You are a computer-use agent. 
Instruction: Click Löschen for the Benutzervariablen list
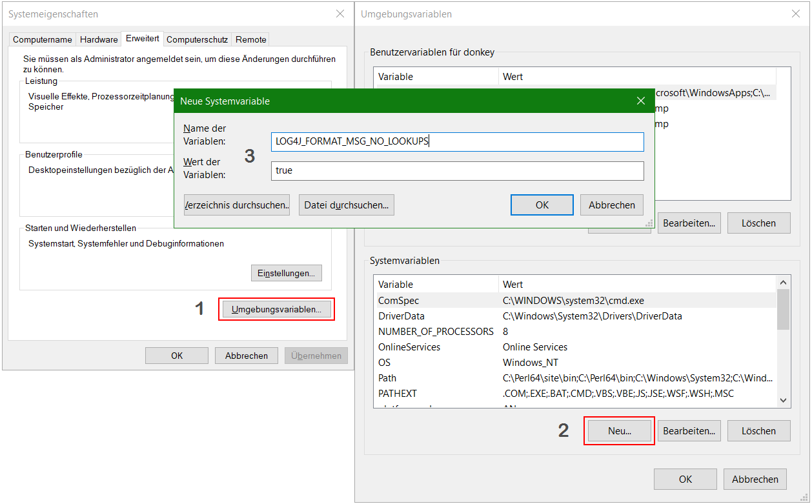pyautogui.click(x=758, y=223)
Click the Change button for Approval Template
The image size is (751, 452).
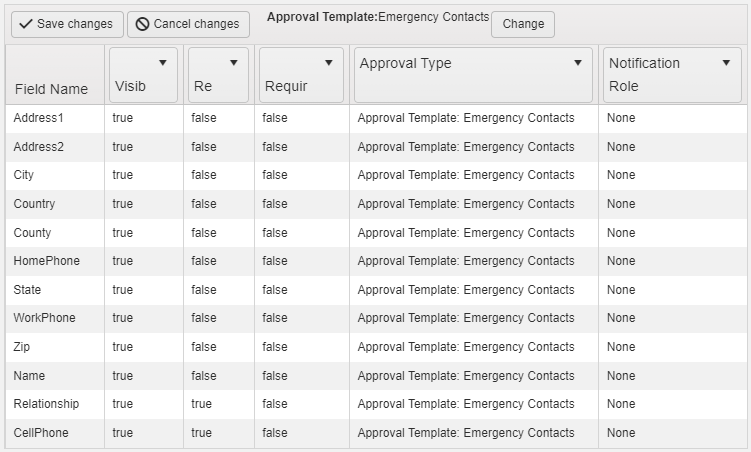(x=523, y=24)
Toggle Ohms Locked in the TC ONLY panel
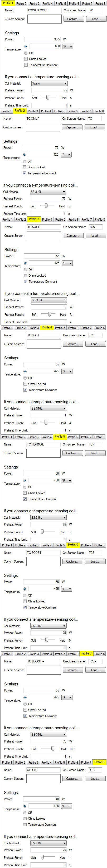The height and width of the screenshot is (868, 107). pyautogui.click(x=25, y=167)
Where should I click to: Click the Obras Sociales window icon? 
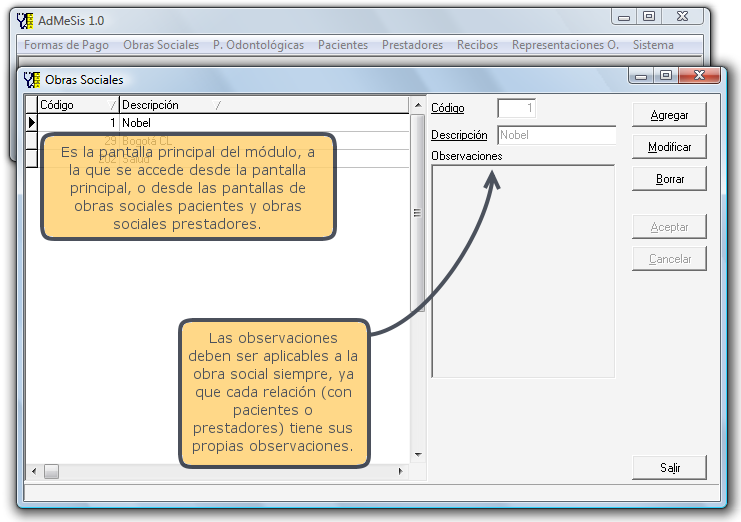pyautogui.click(x=32, y=79)
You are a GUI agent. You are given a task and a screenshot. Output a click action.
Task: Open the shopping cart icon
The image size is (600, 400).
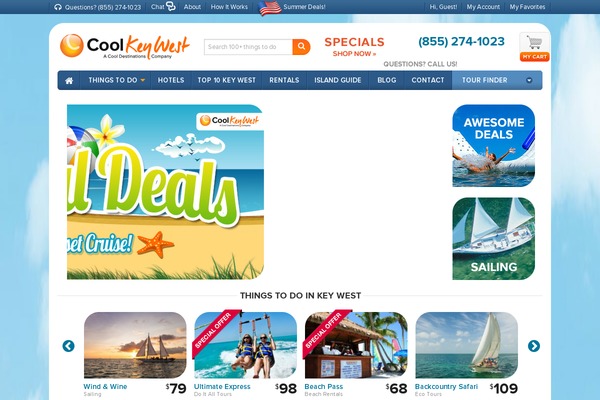pyautogui.click(x=535, y=43)
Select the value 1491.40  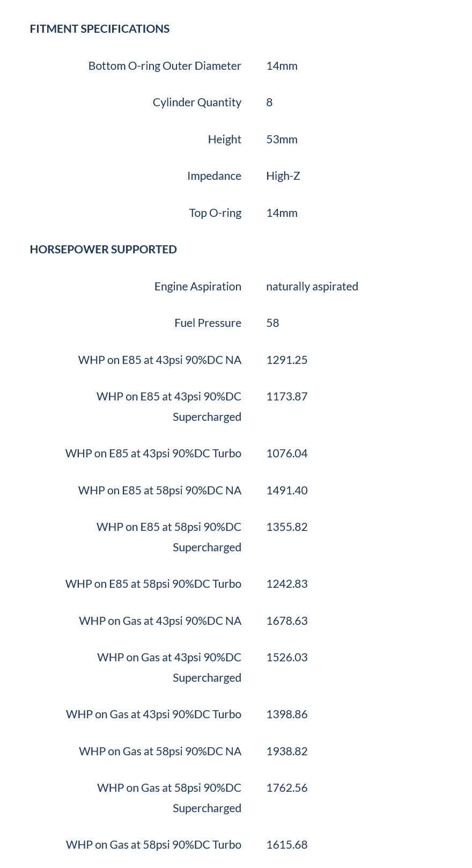pyautogui.click(x=287, y=491)
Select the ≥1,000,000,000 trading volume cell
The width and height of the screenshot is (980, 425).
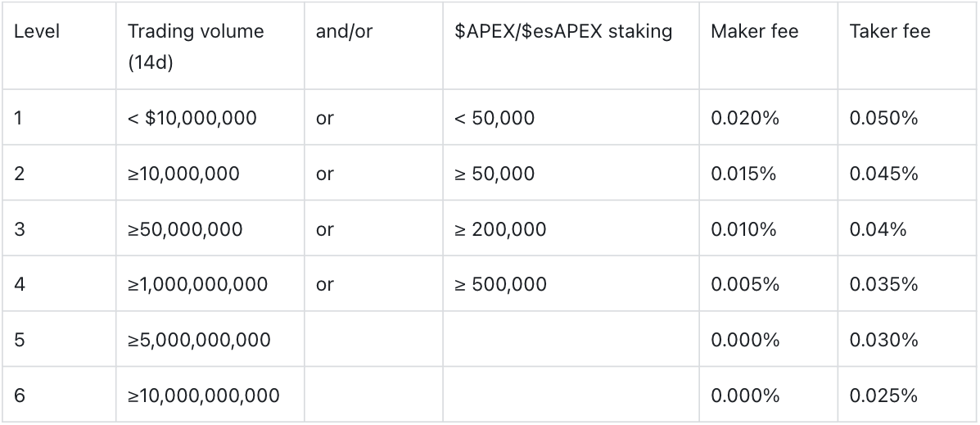coord(197,284)
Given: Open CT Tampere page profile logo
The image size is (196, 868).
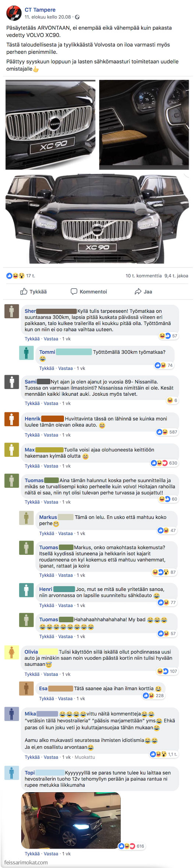Looking at the screenshot, I should click(x=14, y=13).
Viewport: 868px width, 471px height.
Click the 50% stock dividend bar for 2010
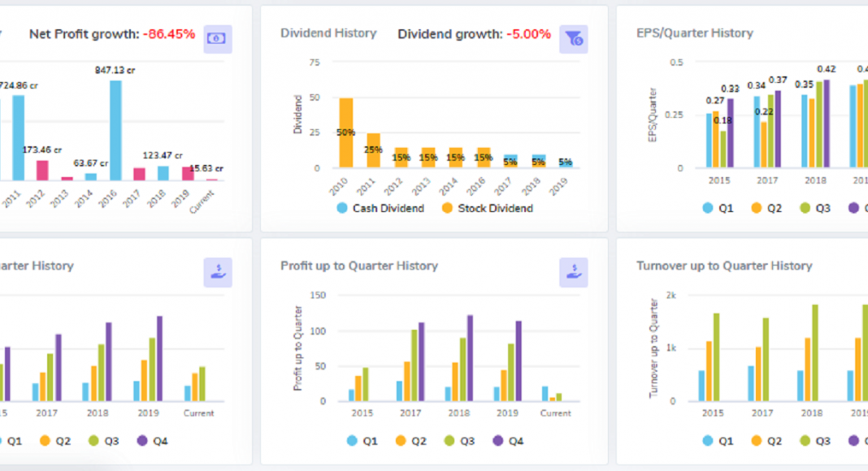pyautogui.click(x=346, y=132)
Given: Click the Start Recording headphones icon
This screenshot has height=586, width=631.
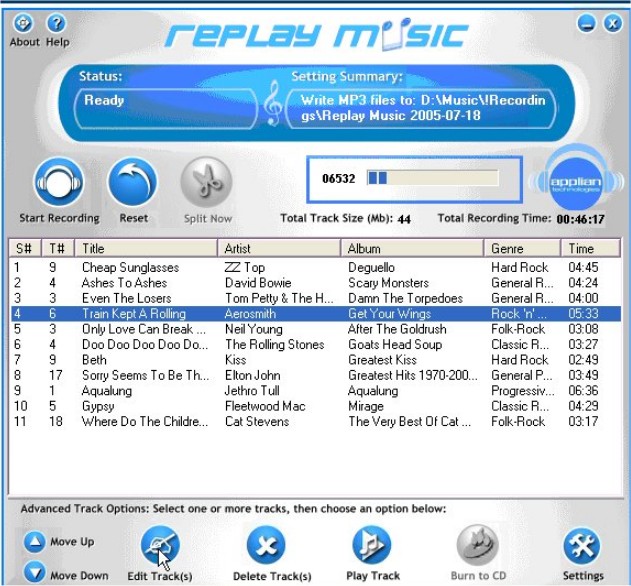Looking at the screenshot, I should click(x=59, y=183).
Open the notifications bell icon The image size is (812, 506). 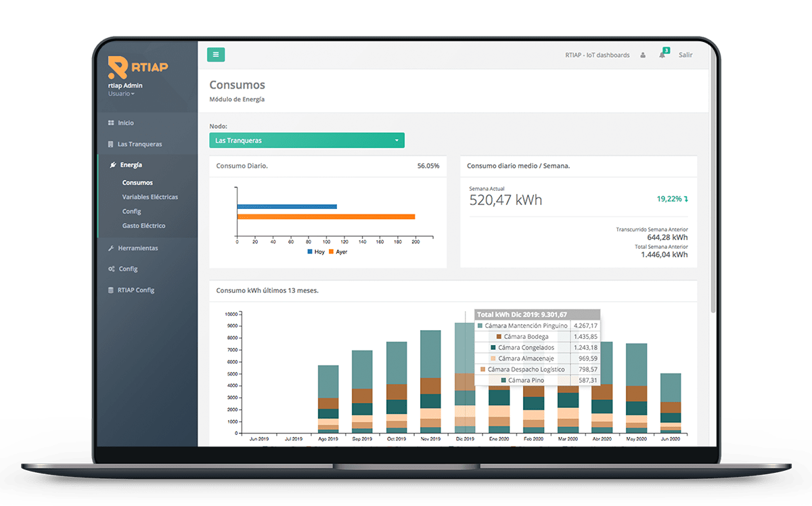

──────────────────────────────

» Instructions for the task: Restate the lines above exactly, from the one bearing "This screenshot has height=586, width=631." through the final line of the material, both included, omitting pictures.

» Task answer:
This screenshot has height=586, width=631.
Looking at the screenshot, I should click(x=59, y=183).
Open the notifications bell icon The image size is (812, 506). 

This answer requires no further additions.